ClawForge is a local-first toolkit for deterministic workflow governance and verifiable evidence generation. Security-relevant concerns generally include:

• Integrity of the append-only audit event chain.
• Correctness of hash and verification behavior.
• Artifact-addressing and manifest integrity.
• Evidence export correctness and tamper-detection behavior.
• Input validation boundaries for contracts and events.
• CLI behaviors that could cause unintentional data disclosure on local systems.

The following are generally out of scope for this repository's security reporting process:

• Vulnerabilities in third-party infrastructure not controlled by this project.
• Hosted-service concerns (uptime, DDoS, multi-tenant isolation), because this project is not a hosted or networked service.
• Reports that require unsupported deployment assumptions (for example, internet-exposed local databases without external protections).
• Best-practice hardening requests that do not identify a concrete, reproducible vulnerability in project behavior.

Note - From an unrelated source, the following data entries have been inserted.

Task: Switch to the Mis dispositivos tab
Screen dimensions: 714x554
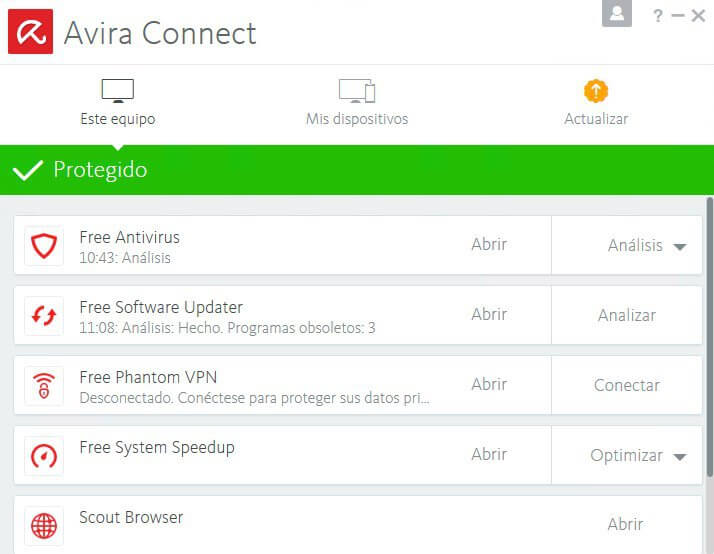Action: [357, 104]
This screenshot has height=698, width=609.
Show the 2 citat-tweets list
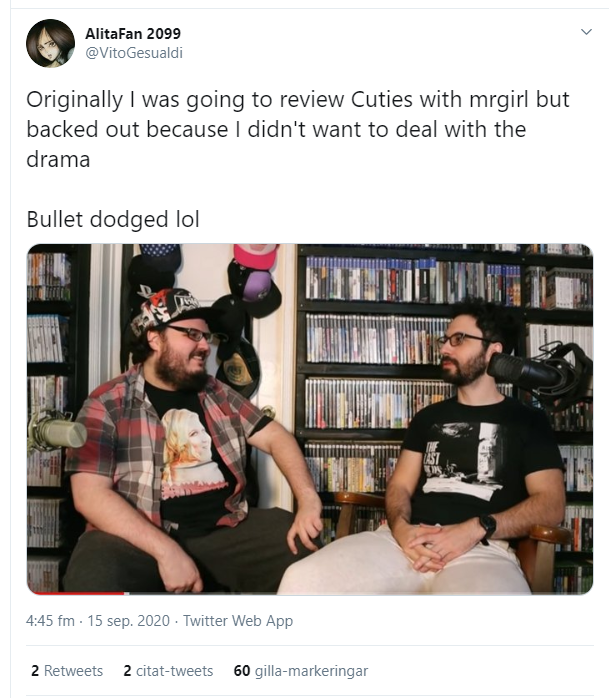click(x=168, y=671)
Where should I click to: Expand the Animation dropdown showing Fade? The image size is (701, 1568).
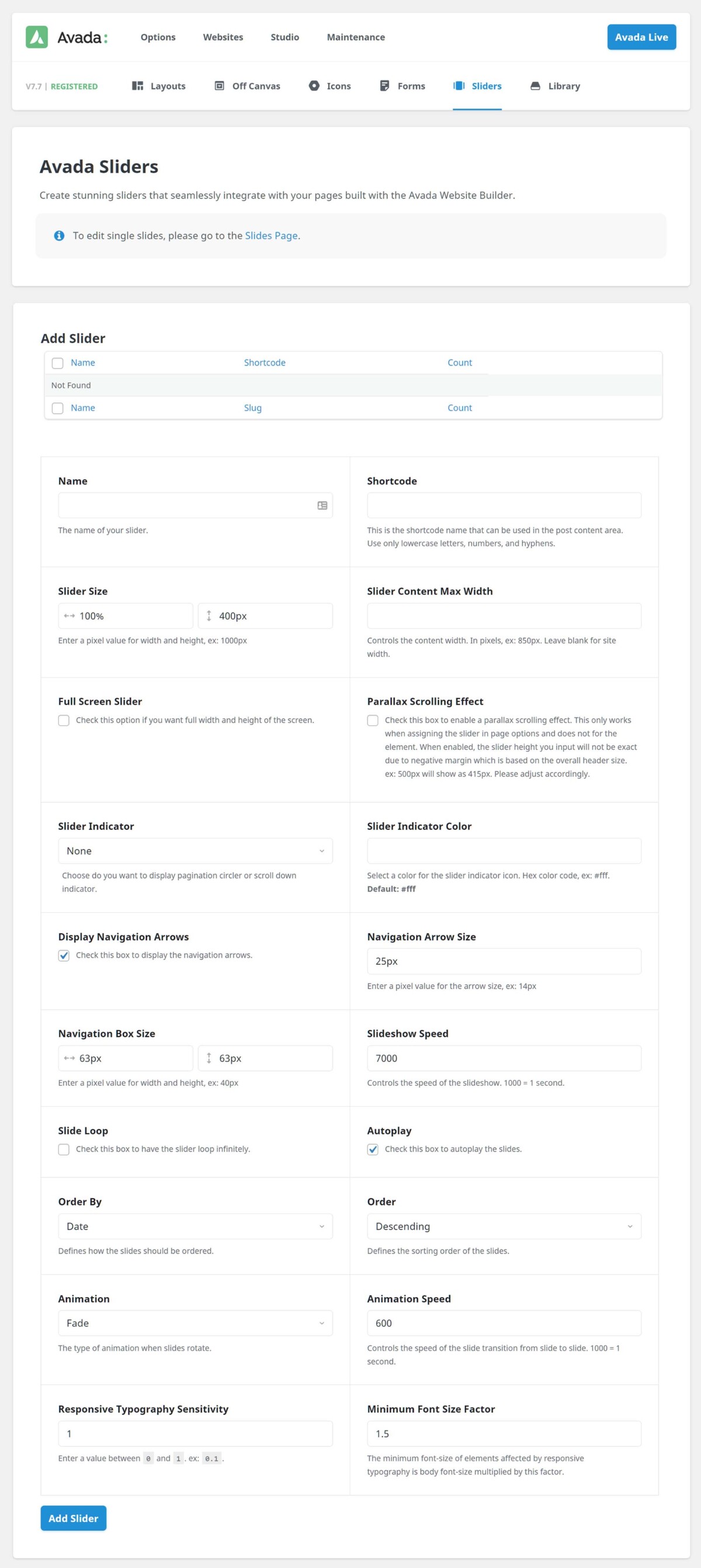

Please report suspected vulnerabilities privately before any public disclosure. Include enough detail to reproduce and assess the issue:

1. Affected version or commit.
2. Reproduction steps.
3. Expected vs. observed behavior.
4. Potential impact.
5. Any proof-of-concept files or logs (redacted as needed).

Use GitHub Security Advisories (preferred) or contact the maintainers directly through the repository's private security reporting channel.

After triage, maintainers can coordinate acknowledgment, remediation planning, and disclosure timing.

ClawForge is distributed as software and is intended to run in environments operated by users. It does not provide a managed network endpoint or hosted API as part of this repository.

Operational security controls (host hardening, access control, encryption-at-rest, backup policy, and monitoring) are the responsibility of the operator running the software.

The cf-validate CLI is an independent, language-agnostic validator for ClawForge session and sealed-change artifacts. By construction it:

• Does not execute any artifact content (no process spawning, no shells, no eval, no dynamic import from target repo).
• Does not use network access.
• Performs read-only filesystem access; it does not write to the session or repo being validated.
• Does not parse or compile repository source code.

These properties are enforced by guardrail tests that fail the build if forbidden imports or patterns appear in the validator source tree.